The Adams' letters reveal their household to be a normal and happy one. In the beginning, he confessed himself "absurdly in love," and she spoke again and again of Henry's "utter devotion."

Adams and her husband hired architect H. H. Richardson and were in the process of having a new home built on Lafayette Square, which was adjacent to the Richardson-designed house being built for John Hay, when her father died on April 13, 1885. After Dr. Hooper's death, she sank into bouts of overwhelming depression.

While awaiting the completion of the house, they rented one nearby on H Street. Adams documented the construction of the houses with her camera.

While alone in her bedroom in her temporary home on H Street on Sunday, December 6, 1885, she swallowed potassium cyanide, which she used in developing her photographs, and died at age 42. Her husband found her lying on the rug before her bedroom fire. The evening newspaper reported that she had suddenly dropped dead from paralysis of the heart.

Her husband commissioned sculptor Augustus Saint-Gaudens and architect Stanford White to create a memorial to mark her grave in Rock Creek Cemetery. The haunting Adams Memorial is probably the most famous of all monuments in the cemetery and is generally considered to be Saint-Gaudens' most famous sculpture.

In a letter from December 5, 1886, to friend Anne Palmer Fell, Henry Adams wrote, "During the last eighteen months I have not had the good luck to attend my own funeral, but with that exception I have buried pretty nearly everything I lived for."

In a letter to Henry Adams, John Hay wrote, "Is it any consolation to remember her as she was?

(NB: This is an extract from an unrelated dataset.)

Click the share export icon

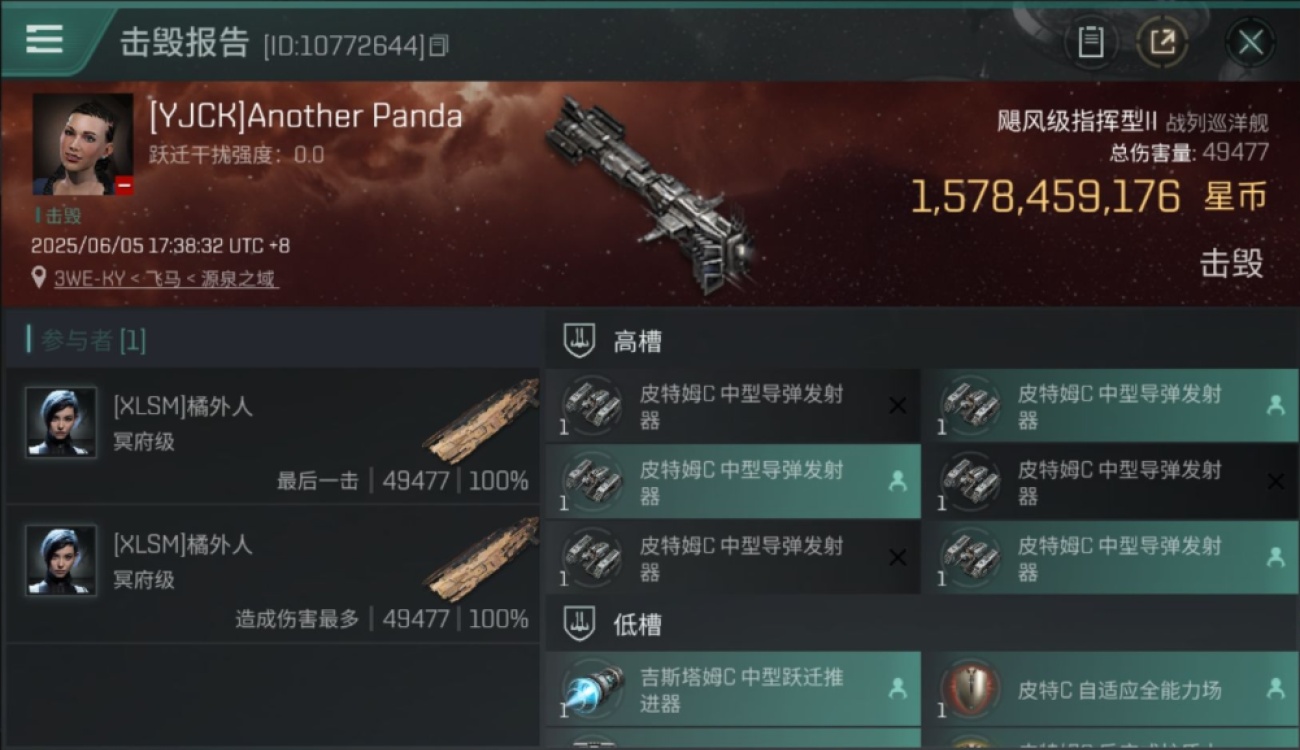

That bright, intrepid spirit, that keen, fine intellect, that lofty scorn for all that was mean, that social charm which made your house such a one as Washington never knew before and made hundreds of people love her as much as they admired her." In a letter to a friend, Henry James wrote, "poor Mrs. Adams found, the other day, the solution of the knottiness of existence."

==Legacy==
The Massachusetts Historical Society in Boston houses the photograph collection of Clover Adams and other materials.